Good afternoon. I’ve come to speak with you about the multi-use paths across the George Washington Bridge. I’ve been cycling in the NY area for 23 years, and I have taught and coached cyclists for over 15 years. I’m a former President of the New York Cycle Club.
PANYNJ Videos, 4/27/2017 Board Meeting, Carol Waaser starts 1:54:31
First, I want to thank you for the design changes that have already been announced for the paths. Removing the stairs from the north path and redesigning the ramp to the south path will be major improvements. But I’d like to address the paths themselves. They are too narrow.
The paths, at less than 7 feet wide between suspender cables, are not wide enough for two cyclists to pass each other safely, given other obstacles and debris on the path that cause even experienced cyclists to swerve to avoid them. I recently saw a faster cyclist pinned to the outer railing while passing a slower cyclist who suddenly swerved to his left.
And if even experienced cyclists are crashing on the bridge, imagine beginners negotiating the neckdowns at the cables and the chicanes through the towers (even with the proposed improved sightlines), with faster cyclists converging from both directions. For the beginner cyclist, this is terrifying!

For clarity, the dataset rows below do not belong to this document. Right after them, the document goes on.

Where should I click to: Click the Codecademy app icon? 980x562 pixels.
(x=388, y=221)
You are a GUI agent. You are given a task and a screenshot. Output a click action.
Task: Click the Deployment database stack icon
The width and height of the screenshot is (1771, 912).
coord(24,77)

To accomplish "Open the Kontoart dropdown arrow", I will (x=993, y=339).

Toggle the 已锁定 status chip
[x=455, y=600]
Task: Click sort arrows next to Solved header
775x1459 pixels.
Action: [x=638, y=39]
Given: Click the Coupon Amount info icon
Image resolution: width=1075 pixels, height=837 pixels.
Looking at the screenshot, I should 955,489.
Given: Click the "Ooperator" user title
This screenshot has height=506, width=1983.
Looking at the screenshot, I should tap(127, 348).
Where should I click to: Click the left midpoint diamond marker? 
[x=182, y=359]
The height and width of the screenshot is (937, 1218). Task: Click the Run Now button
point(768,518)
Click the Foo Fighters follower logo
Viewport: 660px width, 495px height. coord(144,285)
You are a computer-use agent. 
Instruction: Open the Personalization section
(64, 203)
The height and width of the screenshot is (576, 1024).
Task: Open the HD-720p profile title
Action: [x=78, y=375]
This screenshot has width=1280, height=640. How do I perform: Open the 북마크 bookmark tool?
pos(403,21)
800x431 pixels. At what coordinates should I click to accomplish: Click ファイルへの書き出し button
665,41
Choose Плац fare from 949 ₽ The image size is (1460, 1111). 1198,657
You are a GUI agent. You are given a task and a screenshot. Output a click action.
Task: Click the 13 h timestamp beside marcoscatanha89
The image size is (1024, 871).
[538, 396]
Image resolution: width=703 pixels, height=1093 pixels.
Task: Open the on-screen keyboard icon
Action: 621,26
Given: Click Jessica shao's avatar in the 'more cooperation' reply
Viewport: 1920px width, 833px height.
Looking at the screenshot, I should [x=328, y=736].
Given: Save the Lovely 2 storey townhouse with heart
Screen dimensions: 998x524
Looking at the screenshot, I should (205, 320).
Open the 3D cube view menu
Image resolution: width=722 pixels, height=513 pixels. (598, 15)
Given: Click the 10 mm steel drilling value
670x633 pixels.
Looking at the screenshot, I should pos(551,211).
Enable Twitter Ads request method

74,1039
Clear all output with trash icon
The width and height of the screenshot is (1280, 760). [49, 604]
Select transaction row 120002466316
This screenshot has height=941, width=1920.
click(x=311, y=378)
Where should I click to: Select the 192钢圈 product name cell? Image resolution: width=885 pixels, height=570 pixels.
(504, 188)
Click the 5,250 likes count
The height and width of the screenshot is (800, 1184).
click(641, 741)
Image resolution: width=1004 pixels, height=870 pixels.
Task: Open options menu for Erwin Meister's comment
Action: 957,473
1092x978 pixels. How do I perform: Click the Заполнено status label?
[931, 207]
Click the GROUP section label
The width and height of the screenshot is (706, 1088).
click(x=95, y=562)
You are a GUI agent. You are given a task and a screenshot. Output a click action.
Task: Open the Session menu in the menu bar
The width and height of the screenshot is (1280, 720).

If the paths are inadequate at current levels of use, imagine 2024 with more than twice the current cyclists, in addition to rollerbladers, skateborders and runners who would rather run with cyclists than with camera wielding tourists (which begs the question, who will enforce the separation of users?).
Segregating pedestrians from cyclists will not be enough. You must widen the paths to comply with national standards.
So while I applaud the Port Authority for the improvements that have already been announced, I beg you to find ways to make each path safer still. I’m 71 years old but I hope to have at least another 10 years of safe cycling ahead of me, and I’d also like the next generation of cyclists, as well as pedestrians and tourists, to have a safe way to cross the Hudson.
Thank you for the opportunity to address you today.